*** Exercise input ***

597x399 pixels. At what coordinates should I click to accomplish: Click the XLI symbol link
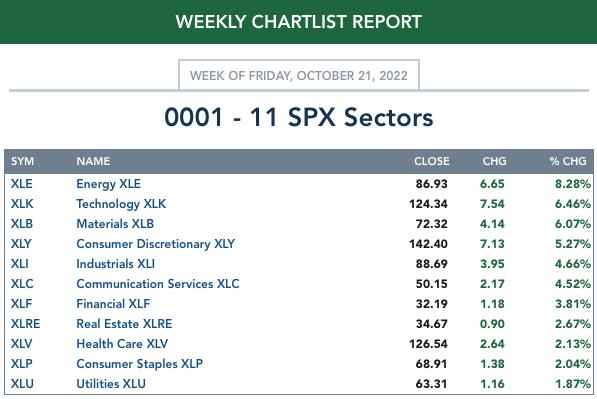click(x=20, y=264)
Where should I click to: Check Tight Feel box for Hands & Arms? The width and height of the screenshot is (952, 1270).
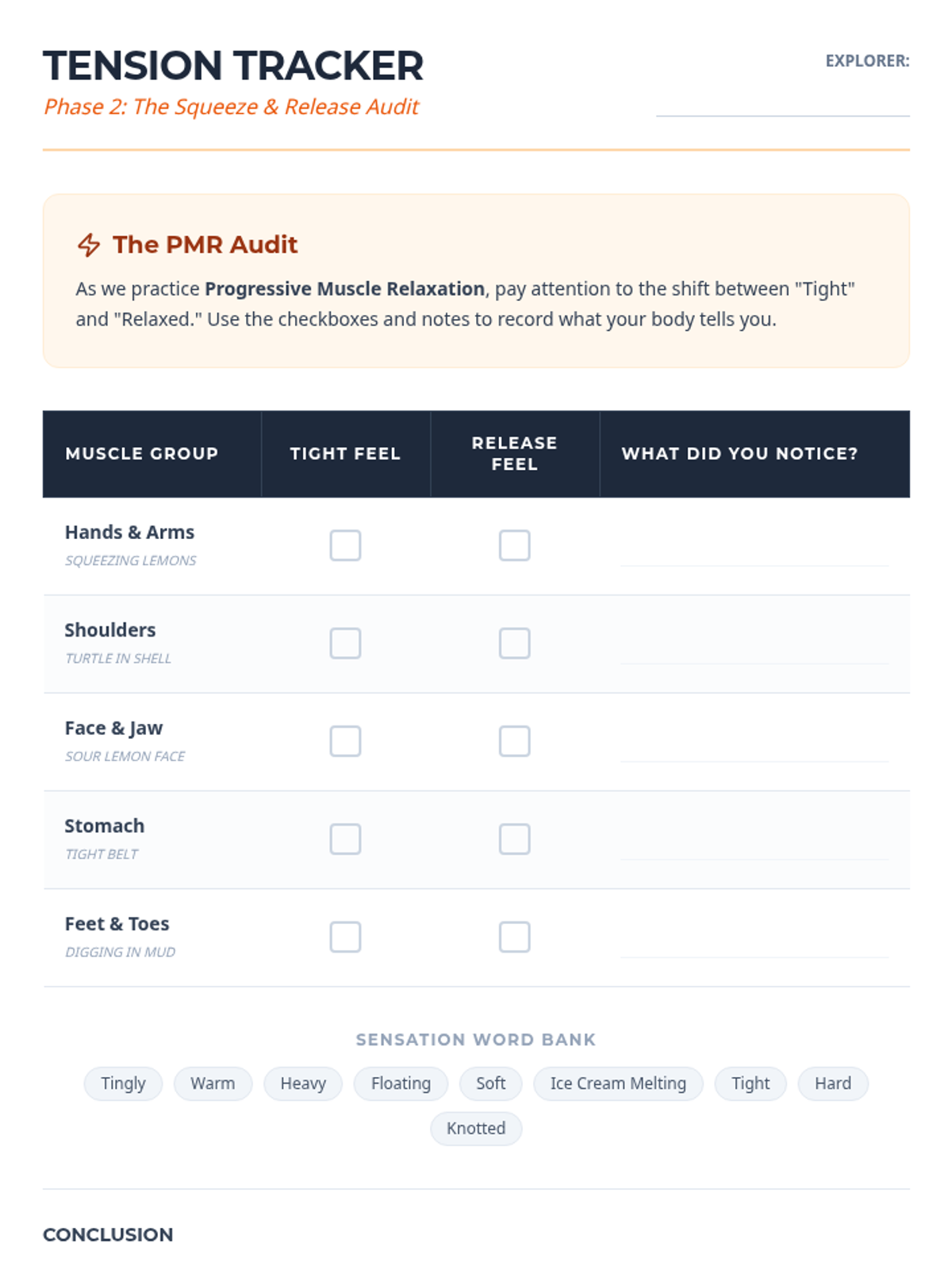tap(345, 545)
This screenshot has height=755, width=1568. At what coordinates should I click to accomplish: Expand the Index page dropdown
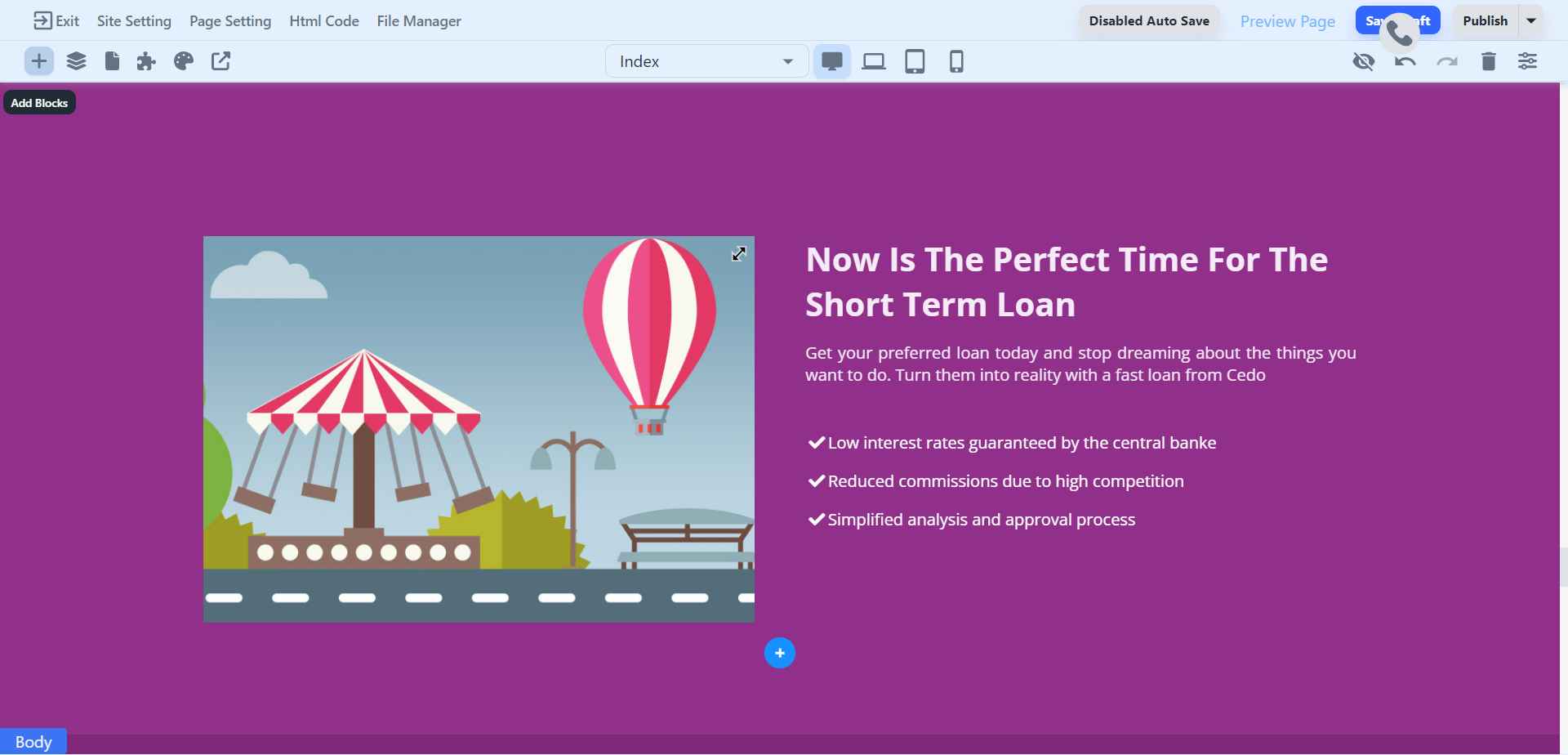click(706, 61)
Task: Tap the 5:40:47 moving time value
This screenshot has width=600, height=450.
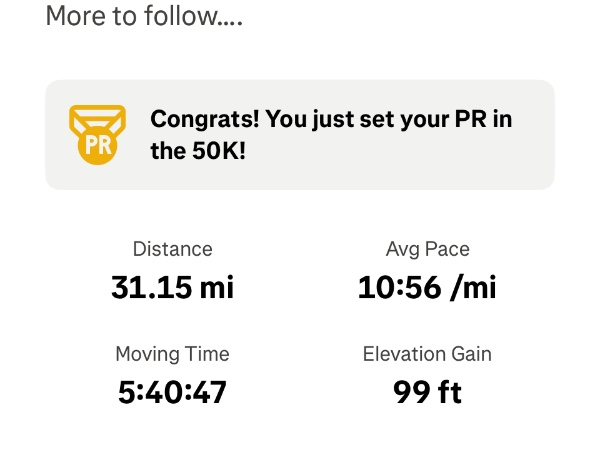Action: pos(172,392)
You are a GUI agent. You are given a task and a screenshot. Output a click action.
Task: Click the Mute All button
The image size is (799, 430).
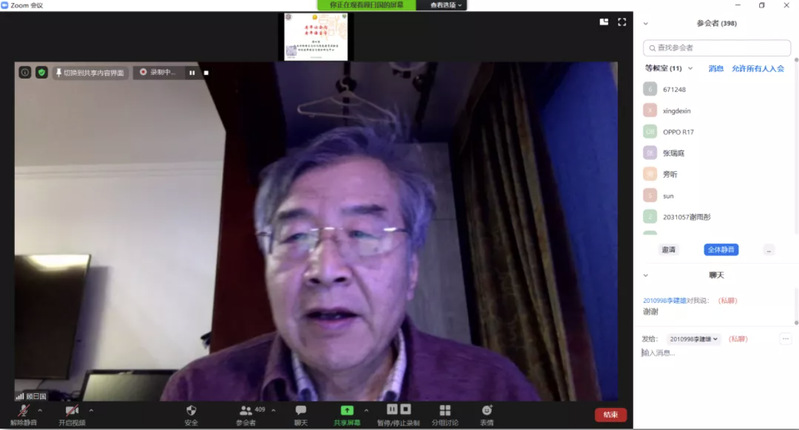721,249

*** End of Exercise input ***
*** Exercise input ***

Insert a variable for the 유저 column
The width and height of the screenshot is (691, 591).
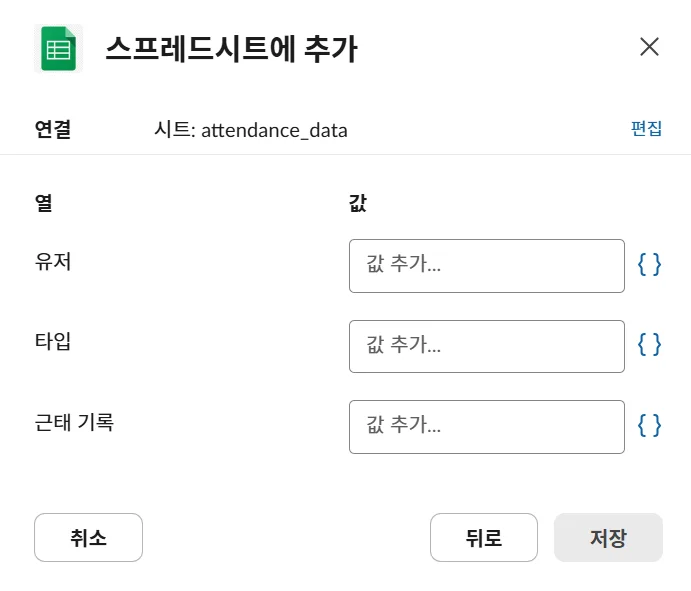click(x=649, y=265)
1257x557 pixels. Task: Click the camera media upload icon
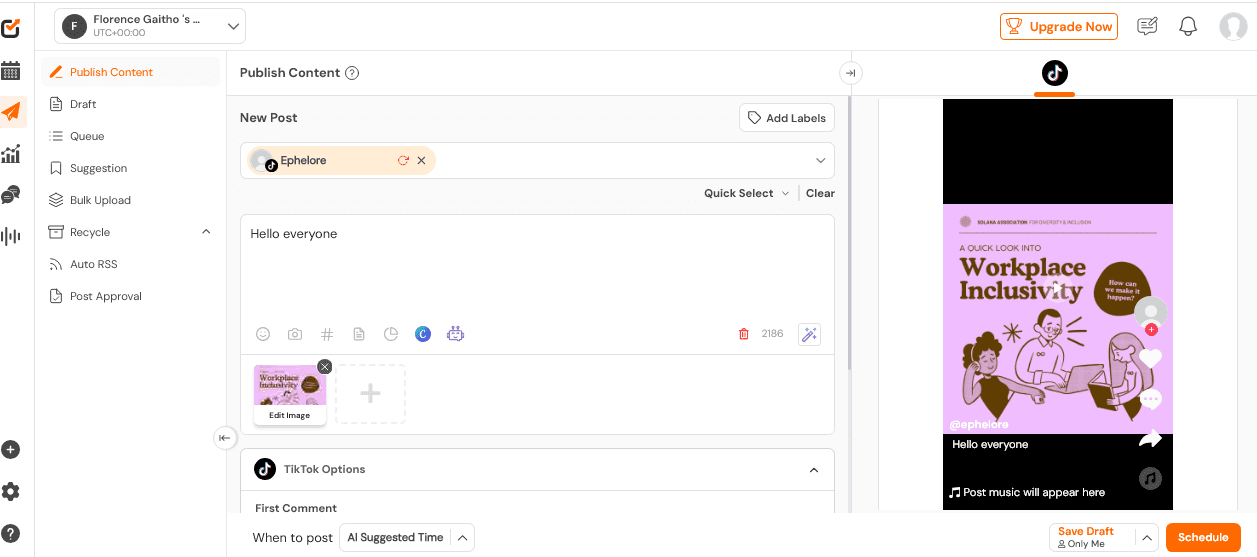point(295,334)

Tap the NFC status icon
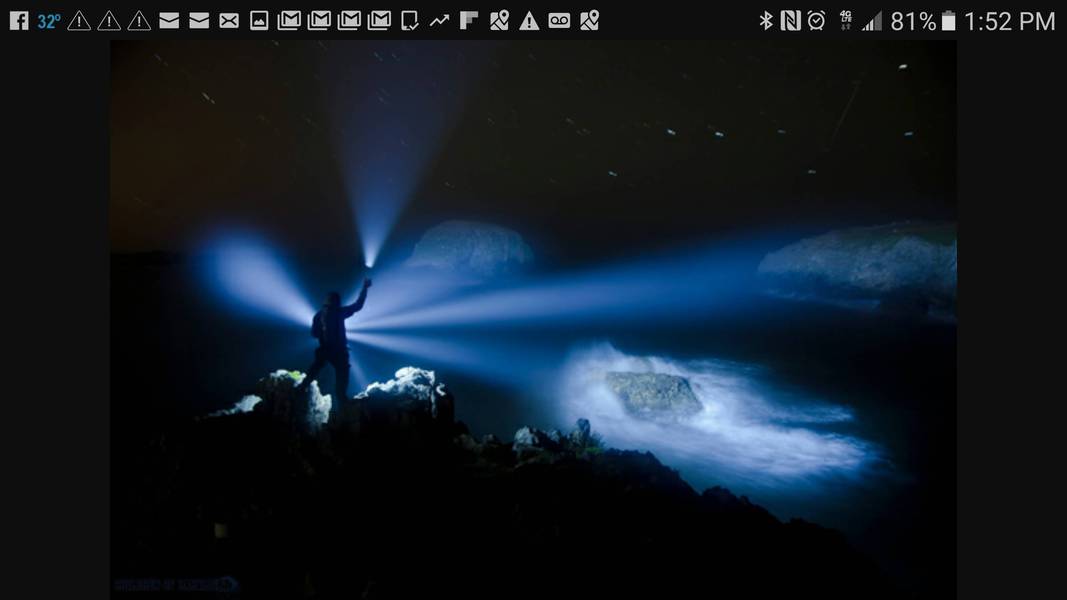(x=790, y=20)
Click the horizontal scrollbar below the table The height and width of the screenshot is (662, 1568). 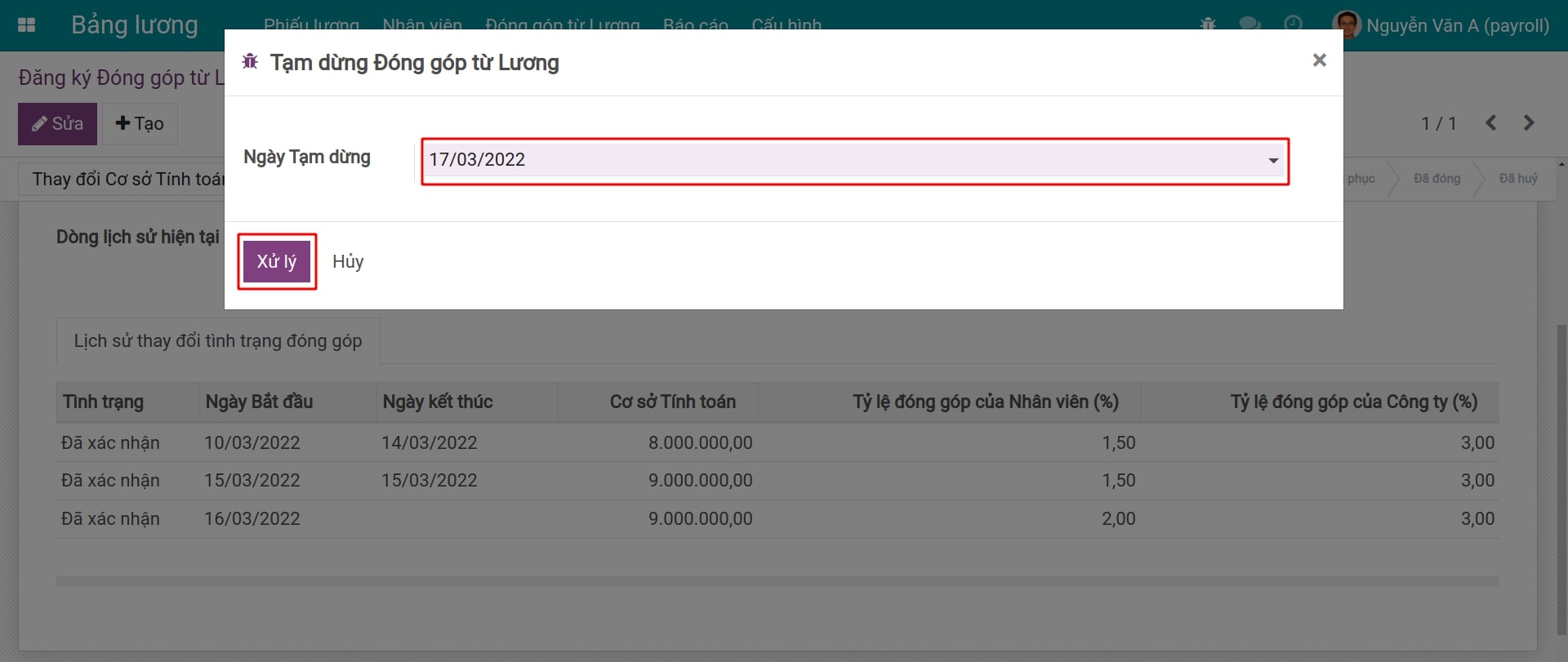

*** End of Exercise input ***

- **Problem requirements**:
Starting at the line containing "1257x557 pixels. Task: Click" and stopping at the line containing "Click the horizontal", output each line exactly as it appears above. Leave out the pictures.

- **Answer to the exercise**:
1257x557 pixels. Task: Click the camera media upload icon
point(295,334)

Tap the NFC status icon
(x=790, y=20)
Click the horizontal scrollbar below the table The height and width of the screenshot is (662, 1568). 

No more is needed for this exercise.